Complete, exact copies of all entries are needed.

■ Stored data:
Content starts

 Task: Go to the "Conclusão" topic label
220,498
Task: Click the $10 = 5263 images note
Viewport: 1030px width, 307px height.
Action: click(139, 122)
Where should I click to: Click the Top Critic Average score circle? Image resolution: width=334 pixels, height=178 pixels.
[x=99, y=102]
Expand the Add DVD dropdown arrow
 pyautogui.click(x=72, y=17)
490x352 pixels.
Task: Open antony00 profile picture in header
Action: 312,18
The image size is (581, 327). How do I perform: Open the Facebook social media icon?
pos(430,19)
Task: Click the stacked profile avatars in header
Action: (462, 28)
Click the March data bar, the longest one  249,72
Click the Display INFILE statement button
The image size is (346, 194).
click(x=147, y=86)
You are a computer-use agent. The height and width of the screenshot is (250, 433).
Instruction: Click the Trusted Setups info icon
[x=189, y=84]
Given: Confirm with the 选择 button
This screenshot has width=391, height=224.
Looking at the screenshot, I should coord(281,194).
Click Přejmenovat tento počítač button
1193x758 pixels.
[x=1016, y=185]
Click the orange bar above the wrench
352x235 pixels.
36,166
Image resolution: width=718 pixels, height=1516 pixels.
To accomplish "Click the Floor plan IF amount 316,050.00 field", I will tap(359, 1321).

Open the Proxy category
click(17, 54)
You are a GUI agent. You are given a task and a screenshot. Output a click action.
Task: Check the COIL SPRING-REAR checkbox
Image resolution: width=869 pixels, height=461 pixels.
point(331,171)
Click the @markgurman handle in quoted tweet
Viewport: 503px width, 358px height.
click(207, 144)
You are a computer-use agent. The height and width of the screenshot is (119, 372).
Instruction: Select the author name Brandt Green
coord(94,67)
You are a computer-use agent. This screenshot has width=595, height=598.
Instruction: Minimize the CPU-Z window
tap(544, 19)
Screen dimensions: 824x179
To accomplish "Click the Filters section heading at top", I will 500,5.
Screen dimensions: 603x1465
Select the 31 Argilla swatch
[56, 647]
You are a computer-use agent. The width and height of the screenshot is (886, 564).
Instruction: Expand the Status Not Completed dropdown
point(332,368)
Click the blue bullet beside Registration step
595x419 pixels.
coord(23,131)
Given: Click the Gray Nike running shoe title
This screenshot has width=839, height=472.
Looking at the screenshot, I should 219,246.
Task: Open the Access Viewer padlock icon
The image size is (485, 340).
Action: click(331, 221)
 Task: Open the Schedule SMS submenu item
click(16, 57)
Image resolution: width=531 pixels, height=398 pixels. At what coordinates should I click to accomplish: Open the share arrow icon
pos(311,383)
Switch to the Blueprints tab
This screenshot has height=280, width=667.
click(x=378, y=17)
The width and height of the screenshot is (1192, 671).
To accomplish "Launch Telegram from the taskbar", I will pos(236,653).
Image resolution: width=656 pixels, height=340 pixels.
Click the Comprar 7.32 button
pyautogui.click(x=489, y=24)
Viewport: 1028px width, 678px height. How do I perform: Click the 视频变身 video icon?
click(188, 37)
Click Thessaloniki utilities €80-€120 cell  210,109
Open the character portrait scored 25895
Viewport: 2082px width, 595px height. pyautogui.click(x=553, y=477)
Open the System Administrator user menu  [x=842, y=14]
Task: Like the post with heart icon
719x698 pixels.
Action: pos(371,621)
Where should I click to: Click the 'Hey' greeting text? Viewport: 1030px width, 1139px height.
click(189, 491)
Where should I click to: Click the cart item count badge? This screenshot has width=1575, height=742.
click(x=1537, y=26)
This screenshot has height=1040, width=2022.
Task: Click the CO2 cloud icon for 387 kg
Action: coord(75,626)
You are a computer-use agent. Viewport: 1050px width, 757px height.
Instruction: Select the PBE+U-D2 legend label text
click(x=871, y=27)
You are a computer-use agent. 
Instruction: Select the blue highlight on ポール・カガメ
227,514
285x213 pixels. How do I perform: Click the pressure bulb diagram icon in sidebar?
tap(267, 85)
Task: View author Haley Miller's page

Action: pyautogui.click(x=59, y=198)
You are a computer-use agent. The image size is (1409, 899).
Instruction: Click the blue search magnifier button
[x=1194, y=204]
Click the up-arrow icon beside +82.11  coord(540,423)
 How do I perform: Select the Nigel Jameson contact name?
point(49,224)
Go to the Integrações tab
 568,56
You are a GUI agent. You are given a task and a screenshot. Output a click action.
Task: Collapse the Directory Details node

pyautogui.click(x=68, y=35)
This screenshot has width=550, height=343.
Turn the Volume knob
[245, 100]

Content ends

■ Reply to the task:
 Task: Go to the "Conclusão" topic label
220,498
Task: Click the $10 = 5263 images note
Viewport: 1030px width, 307px height.
Action: click(139, 122)
Where should I click to: Click the Top Critic Average score circle? Image resolution: width=334 pixels, height=178 pixels.
[x=99, y=102]
Expand the Add DVD dropdown arrow
 pyautogui.click(x=72, y=17)
490x352 pixels.
Task: Open antony00 profile picture in header
Action: 312,18
The image size is (581, 327). How do I perform: Open the Facebook social media icon?
pos(430,19)
Task: Click the stacked profile avatars in header
Action: (462, 28)
Click the March data bar, the longest one  249,72
Click the Display INFILE statement button
The image size is (346, 194).
click(x=147, y=86)
You are a computer-use agent. The height and width of the screenshot is (250, 433).
Instruction: Click the Trusted Setups info icon
[x=189, y=84]
Given: Confirm with the 选择 button
This screenshot has width=391, height=224.
Looking at the screenshot, I should coord(281,194).
Click Přejmenovat tento počítač button
1193x758 pixels.
[x=1016, y=185]
Click the orange bar above the wrench
352x235 pixels.
36,166
Image resolution: width=718 pixels, height=1516 pixels.
To accomplish "Click the Floor plan IF amount 316,050.00 field", I will tap(359, 1321).

Open the Proxy category
click(17, 54)
You are a GUI agent. You are given a task and a screenshot. Output a click action.
Task: Check the COIL SPRING-REAR checkbox
Image resolution: width=869 pixels, height=461 pixels.
point(331,171)
Click the @markgurman handle in quoted tweet
Viewport: 503px width, 358px height.
click(207, 144)
You are a computer-use agent. The height and width of the screenshot is (119, 372).
Instruction: Select the author name Brandt Green
coord(94,67)
You are a computer-use agent. This screenshot has width=595, height=598.
Instruction: Minimize the CPU-Z window
tap(544, 19)
Screen dimensions: 824x179
To accomplish "Click the Filters section heading at top", I will 500,5.
Screen dimensions: 603x1465
Select the 31 Argilla swatch
[56, 647]
You are a computer-use agent. The width and height of the screenshot is (886, 564).
Instruction: Expand the Status Not Completed dropdown
point(332,368)
Click the blue bullet beside Registration step
595x419 pixels.
coord(23,131)
Given: Click the Gray Nike running shoe title
This screenshot has width=839, height=472.
Looking at the screenshot, I should 219,246.
Task: Open the Access Viewer padlock icon
The image size is (485, 340).
Action: click(331, 221)
 Task: Open the Schedule SMS submenu item
click(16, 57)
Image resolution: width=531 pixels, height=398 pixels. At what coordinates should I click to accomplish: Open the share arrow icon
pos(311,383)
Switch to the Blueprints tab
This screenshot has height=280, width=667.
click(x=378, y=17)
The width and height of the screenshot is (1192, 671).
To accomplish "Launch Telegram from the taskbar", I will pos(236,653).
Image resolution: width=656 pixels, height=340 pixels.
Click the Comprar 7.32 button
pyautogui.click(x=489, y=24)
Viewport: 1028px width, 678px height. How do I perform: Click the 视频变身 video icon?
click(188, 37)
Click Thessaloniki utilities €80-€120 cell  210,109
Open the character portrait scored 25895
Viewport: 2082px width, 595px height. pyautogui.click(x=553, y=477)
Open the System Administrator user menu  [x=842, y=14]
Task: Like the post with heart icon
719x698 pixels.
Action: pos(371,621)
Where should I click to: Click the 'Hey' greeting text? Viewport: 1030px width, 1139px height.
click(189, 491)
Where should I click to: Click the cart item count badge? This screenshot has width=1575, height=742.
click(x=1537, y=26)
This screenshot has height=1040, width=2022.
Task: Click the CO2 cloud icon for 387 kg
Action: coord(75,626)
You are a computer-use agent. Viewport: 1050px width, 757px height.
Instruction: Select the PBE+U-D2 legend label text
click(x=871, y=27)
You are a computer-use agent. 
Instruction: Select the blue highlight on ポール・カガメ
227,514
285x213 pixels. How do I perform: Click the pressure bulb diagram icon in sidebar?
tap(267, 85)
Task: View author Haley Miller's page

Action: pyautogui.click(x=59, y=198)
You are a computer-use agent. The image size is (1409, 899).
Instruction: Click the blue search magnifier button
[x=1194, y=204]
Click the up-arrow icon beside +82.11  coord(540,423)
 How do I perform: Select the Nigel Jameson contact name?
point(49,224)
Go to the Integrações tab
 568,56
You are a GUI agent. You are given a task and a screenshot. Output a click action.
Task: Collapse the Directory Details node

pyautogui.click(x=68, y=35)
This screenshot has width=550, height=343.
Turn the Volume knob
[245, 100]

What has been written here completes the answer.